Kahramanmaraş’ta 8 bin yıllık leopar maskesi bulundu

0
328

KAHRAMANMARAŞ’ın Türkoğlu ilçesindeki Domuztepe Höyüğü kazılarında çıkarılan 8 bin yıllık boyalı çanak çömleklerde Şaman motiflerine rastlandı. Kazı Başkanı Doç. Dr. Halil Tekin, bu yıl ortaya çıkarılan eşyaların üzerindeki motiflerin arasında en ilgincinin ‘leopar maskesi’ olduğunu belirterek, “Mezopotamya’da ya da bu coğrafyada, yakın doğuda ilk kez karşımıza çıkıyor” dedi.
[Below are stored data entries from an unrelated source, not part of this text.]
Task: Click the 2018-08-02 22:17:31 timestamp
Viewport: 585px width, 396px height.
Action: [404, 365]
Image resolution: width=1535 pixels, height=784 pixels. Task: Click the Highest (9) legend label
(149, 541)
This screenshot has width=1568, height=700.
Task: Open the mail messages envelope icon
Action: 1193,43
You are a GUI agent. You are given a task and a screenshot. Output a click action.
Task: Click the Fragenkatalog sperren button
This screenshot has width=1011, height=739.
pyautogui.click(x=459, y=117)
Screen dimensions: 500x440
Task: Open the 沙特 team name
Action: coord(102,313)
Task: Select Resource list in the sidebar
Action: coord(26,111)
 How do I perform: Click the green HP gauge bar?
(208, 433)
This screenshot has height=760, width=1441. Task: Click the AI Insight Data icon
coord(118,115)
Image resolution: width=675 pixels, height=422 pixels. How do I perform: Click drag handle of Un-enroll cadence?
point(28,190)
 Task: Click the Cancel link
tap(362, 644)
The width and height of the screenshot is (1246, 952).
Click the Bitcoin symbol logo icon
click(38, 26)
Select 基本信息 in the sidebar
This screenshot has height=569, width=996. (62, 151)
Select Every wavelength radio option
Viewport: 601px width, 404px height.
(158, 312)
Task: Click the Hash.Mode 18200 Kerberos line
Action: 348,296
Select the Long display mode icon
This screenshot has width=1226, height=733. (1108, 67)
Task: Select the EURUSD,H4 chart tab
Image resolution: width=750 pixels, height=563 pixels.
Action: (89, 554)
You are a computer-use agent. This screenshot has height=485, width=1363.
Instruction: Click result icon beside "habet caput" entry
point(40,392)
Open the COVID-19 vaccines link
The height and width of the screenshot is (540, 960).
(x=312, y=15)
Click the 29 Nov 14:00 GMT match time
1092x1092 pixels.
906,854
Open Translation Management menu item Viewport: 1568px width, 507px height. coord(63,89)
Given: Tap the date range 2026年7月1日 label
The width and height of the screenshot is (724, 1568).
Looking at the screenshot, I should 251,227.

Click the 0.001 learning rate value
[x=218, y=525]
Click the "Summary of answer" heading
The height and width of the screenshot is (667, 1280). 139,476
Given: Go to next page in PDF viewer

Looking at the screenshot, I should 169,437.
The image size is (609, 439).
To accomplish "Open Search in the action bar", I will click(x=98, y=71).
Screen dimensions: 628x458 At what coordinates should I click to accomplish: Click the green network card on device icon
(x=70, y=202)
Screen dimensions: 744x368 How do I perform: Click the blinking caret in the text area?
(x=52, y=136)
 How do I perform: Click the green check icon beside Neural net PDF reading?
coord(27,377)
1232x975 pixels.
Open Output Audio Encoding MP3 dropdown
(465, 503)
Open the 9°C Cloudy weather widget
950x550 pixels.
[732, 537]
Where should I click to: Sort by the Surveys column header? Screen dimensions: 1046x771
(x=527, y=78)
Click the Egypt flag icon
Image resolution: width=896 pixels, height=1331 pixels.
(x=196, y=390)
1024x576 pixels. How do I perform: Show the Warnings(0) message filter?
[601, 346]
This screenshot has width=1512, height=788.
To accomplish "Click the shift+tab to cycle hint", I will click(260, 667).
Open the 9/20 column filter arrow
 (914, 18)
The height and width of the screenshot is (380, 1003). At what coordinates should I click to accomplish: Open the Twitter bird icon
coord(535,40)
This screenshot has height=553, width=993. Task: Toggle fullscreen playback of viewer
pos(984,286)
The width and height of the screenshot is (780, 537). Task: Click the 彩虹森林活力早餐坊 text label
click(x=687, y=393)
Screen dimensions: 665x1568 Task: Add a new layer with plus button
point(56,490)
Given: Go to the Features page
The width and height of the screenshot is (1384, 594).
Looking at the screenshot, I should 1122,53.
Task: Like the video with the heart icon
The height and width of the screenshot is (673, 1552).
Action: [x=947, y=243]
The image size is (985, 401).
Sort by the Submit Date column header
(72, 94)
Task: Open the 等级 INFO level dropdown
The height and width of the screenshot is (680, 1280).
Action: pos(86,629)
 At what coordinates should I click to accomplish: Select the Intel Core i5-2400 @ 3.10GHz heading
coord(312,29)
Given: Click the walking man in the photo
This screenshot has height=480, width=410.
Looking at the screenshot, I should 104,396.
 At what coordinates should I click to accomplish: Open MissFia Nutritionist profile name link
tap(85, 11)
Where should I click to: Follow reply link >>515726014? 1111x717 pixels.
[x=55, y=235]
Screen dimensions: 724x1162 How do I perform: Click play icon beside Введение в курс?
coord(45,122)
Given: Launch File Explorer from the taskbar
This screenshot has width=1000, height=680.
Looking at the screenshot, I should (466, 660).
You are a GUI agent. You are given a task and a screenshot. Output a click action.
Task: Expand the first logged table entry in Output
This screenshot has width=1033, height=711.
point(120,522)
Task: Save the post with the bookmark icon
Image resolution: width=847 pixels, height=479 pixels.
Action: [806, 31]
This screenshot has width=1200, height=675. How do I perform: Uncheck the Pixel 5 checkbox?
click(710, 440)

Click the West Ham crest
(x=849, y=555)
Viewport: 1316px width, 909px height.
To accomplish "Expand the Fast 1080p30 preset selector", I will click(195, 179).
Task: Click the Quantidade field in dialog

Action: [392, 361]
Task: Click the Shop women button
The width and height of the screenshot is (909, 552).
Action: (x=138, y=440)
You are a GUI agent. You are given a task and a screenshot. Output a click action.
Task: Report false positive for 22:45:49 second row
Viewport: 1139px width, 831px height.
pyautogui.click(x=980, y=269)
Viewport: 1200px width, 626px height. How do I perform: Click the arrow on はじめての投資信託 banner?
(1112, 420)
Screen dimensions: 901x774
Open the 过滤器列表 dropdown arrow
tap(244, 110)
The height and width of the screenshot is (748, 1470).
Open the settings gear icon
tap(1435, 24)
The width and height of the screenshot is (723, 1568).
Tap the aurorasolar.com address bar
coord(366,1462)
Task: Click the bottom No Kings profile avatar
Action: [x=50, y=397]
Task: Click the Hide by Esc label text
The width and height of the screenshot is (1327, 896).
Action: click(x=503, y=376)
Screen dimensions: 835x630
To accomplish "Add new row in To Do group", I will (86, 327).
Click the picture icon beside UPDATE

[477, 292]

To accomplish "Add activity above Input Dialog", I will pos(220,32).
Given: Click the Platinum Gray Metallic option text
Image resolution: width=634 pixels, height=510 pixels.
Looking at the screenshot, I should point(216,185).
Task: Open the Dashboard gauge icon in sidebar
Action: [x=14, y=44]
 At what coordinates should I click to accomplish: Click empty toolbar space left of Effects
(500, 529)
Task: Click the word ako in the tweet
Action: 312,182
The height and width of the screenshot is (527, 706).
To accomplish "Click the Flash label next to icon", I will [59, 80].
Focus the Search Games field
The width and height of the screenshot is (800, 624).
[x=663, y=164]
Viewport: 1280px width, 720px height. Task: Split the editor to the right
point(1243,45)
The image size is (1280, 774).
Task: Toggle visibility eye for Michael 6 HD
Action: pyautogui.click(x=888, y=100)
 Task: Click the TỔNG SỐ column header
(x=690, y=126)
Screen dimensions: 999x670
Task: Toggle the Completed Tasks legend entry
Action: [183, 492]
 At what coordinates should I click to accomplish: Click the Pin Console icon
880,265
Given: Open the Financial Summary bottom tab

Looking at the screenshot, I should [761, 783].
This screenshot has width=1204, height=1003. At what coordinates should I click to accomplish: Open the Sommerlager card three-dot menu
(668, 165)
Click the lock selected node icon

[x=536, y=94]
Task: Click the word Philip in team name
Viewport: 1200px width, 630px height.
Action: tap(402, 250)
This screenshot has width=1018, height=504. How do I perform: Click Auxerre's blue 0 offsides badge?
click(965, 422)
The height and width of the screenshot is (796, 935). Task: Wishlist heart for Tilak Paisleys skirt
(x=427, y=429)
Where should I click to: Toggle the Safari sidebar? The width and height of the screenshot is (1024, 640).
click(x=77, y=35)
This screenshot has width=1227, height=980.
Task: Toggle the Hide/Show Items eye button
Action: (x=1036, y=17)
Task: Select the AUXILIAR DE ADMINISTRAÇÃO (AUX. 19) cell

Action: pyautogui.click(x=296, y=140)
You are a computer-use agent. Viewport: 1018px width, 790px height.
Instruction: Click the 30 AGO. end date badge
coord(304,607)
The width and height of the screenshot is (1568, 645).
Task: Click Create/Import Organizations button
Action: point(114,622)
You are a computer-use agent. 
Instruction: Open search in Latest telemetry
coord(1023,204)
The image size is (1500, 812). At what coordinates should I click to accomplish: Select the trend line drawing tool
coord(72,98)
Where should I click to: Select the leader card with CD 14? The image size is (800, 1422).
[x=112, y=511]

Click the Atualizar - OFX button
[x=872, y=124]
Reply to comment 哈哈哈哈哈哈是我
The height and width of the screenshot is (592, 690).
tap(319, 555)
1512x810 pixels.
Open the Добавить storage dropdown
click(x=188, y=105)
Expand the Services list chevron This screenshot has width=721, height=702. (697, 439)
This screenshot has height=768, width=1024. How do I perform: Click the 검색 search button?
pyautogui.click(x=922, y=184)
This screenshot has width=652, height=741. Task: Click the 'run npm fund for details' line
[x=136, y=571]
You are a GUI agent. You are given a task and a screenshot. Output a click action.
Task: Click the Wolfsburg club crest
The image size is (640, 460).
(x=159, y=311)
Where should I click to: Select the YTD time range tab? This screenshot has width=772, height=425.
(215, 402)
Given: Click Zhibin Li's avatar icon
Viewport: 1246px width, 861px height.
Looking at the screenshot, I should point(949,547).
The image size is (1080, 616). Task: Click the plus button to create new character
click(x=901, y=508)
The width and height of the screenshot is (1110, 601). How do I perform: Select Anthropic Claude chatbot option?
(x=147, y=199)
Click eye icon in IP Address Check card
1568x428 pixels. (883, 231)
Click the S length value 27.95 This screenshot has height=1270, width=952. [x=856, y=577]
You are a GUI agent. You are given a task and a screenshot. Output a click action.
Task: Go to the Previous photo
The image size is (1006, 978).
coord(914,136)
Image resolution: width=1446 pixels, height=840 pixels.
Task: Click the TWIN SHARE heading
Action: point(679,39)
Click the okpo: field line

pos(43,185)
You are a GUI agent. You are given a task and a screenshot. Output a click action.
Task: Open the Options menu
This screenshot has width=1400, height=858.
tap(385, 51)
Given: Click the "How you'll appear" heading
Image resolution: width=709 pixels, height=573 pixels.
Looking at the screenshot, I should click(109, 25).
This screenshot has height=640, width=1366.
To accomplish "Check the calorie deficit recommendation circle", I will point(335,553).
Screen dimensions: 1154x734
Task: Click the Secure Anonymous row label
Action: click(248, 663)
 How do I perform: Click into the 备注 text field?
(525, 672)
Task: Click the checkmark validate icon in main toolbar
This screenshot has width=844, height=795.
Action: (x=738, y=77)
KAHRAMANMARAŞ‘ın Türkoğlu ilçesindeki Domuztepe Höyüğü kazılarında çıkarılan 8 bin yıllık boyalı çanak çömleklerde Şaman motiflerine rastlandı. Kazı Başkanı Doç. Dr. Halil Tekin, bu yıl ortaya çıkarılan eşyaların üzerindeki motiflerin arasında en ilgincinin ‘leopar maskesi’ olduğunu belirterek, “Mezopotamya’da ya da bu coğrafyada, yakın doğuda ilk kez karşımıza çıkıyor” dedi.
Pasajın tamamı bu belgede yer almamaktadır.